Enlace Judío México e Israel – Rev Avrom (Abraham) Gerson era un hombre de estatura pequeña y dimensiones inmensas.
SARA GOLDSMIT
Llevaba la barba blanquinegra, siempre cuidadosamente recortada. Vestía invariablemente un terno de lana, y como todos los judíos ortodoxos, invariablemente usaba sombrero.
Así lo vi siempre, en días de trabajo y en los días festivos, en la ciudad de México y también cuando íbamos a Xochimilco, también en Cuautla, solo que ahí su traje era de color claro.
Resguardados por pobladas cejas, sus ojos miraban como relámpagos. Eso lo delató. Así fue como adiviné, antes de saberlo con certeza que él se comunicaba con D-s.

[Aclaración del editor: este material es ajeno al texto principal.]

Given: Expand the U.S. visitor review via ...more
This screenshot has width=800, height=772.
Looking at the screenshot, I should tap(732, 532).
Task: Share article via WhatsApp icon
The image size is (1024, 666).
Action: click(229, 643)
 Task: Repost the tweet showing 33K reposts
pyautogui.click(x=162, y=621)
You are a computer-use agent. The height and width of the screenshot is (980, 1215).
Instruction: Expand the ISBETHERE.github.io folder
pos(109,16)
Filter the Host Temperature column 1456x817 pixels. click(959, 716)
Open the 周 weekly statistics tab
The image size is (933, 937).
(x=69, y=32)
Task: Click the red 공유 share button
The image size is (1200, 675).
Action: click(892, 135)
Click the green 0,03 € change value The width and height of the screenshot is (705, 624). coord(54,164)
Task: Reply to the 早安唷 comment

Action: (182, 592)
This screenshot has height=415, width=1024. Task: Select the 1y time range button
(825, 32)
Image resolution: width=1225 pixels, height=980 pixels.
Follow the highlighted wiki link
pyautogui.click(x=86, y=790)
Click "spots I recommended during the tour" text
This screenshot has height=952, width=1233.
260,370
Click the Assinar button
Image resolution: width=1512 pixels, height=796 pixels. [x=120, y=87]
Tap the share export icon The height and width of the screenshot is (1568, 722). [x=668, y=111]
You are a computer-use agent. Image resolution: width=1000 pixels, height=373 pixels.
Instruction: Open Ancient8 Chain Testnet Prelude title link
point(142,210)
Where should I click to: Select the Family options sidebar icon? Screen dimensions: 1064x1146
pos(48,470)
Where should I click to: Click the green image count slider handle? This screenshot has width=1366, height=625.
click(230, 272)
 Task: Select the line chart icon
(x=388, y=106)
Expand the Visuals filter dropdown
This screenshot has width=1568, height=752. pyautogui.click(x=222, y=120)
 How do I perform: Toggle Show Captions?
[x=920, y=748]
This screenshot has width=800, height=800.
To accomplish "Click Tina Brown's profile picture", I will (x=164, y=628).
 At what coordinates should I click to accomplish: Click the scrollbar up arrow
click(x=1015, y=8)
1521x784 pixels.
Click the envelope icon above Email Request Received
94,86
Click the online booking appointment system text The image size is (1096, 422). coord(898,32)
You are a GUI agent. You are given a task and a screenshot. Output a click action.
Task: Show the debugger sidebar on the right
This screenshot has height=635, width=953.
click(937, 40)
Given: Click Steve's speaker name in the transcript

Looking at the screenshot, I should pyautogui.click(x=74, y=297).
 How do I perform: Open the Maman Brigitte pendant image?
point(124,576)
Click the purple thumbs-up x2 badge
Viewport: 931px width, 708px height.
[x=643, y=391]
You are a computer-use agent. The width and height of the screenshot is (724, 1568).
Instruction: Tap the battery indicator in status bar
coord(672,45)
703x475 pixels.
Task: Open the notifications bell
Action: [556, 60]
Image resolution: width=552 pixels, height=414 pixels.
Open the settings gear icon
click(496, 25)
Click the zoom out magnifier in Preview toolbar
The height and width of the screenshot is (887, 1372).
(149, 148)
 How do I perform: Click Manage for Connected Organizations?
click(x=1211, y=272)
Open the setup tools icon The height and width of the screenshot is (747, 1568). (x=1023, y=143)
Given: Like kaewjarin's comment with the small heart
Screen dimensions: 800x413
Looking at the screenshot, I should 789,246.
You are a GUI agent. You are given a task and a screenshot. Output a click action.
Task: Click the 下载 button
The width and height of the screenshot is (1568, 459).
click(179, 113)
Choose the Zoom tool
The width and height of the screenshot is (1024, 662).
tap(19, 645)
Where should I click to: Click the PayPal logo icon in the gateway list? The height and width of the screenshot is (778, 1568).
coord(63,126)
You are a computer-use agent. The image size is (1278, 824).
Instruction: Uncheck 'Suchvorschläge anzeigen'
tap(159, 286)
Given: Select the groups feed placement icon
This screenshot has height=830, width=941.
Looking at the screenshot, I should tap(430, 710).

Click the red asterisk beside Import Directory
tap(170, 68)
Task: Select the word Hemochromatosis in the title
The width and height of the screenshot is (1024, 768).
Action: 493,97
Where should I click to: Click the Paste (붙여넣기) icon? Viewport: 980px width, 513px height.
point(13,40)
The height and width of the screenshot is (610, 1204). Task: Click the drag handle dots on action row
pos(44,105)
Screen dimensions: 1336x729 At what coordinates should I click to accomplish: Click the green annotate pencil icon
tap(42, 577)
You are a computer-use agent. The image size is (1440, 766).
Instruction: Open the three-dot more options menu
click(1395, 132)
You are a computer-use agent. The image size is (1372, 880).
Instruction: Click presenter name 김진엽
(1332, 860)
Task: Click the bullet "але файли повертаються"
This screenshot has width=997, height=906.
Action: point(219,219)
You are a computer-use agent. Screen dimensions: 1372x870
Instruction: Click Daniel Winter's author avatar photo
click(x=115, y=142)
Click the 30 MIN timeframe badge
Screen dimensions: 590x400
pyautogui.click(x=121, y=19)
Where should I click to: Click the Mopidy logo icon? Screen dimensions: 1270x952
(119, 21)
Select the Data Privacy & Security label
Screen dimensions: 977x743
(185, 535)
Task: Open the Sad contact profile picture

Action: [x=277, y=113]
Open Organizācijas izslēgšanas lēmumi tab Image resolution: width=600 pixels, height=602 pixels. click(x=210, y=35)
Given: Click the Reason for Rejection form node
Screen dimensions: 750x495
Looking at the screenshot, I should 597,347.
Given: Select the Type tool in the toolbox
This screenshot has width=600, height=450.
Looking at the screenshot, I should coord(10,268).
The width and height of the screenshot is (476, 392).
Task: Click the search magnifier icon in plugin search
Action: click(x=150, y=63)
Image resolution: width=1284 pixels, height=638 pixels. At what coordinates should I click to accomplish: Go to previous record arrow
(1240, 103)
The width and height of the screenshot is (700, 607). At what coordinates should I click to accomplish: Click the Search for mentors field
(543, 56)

Siempre se dirigió a mí en ídish. ¿Te duele la cabeza?… Me preguntó en una ocasión, sabedor de la respuesta, mientras estaba yo sentada sobre sus piernas; no tuve que contestar ¿Ya se movió tu intestino? (¿fuiste al baño?).
Luego de esas frases, escuchadas cuando yo no tenía más de cuatro años, supe que existía una relación incuestionable entre el dolor de cabeza y los caprichos del intestino, por supuesto aquella pregunta del más que sabio Rev Avrom dio el resultado que él esperaba.
Mis abuelos salían poco. Él iba al Shul (templo) dos veces al día, siempre caminando, pero la verdad, ignoro si mi Babi iba con él, quiero pensar que a veces lo acompañaba.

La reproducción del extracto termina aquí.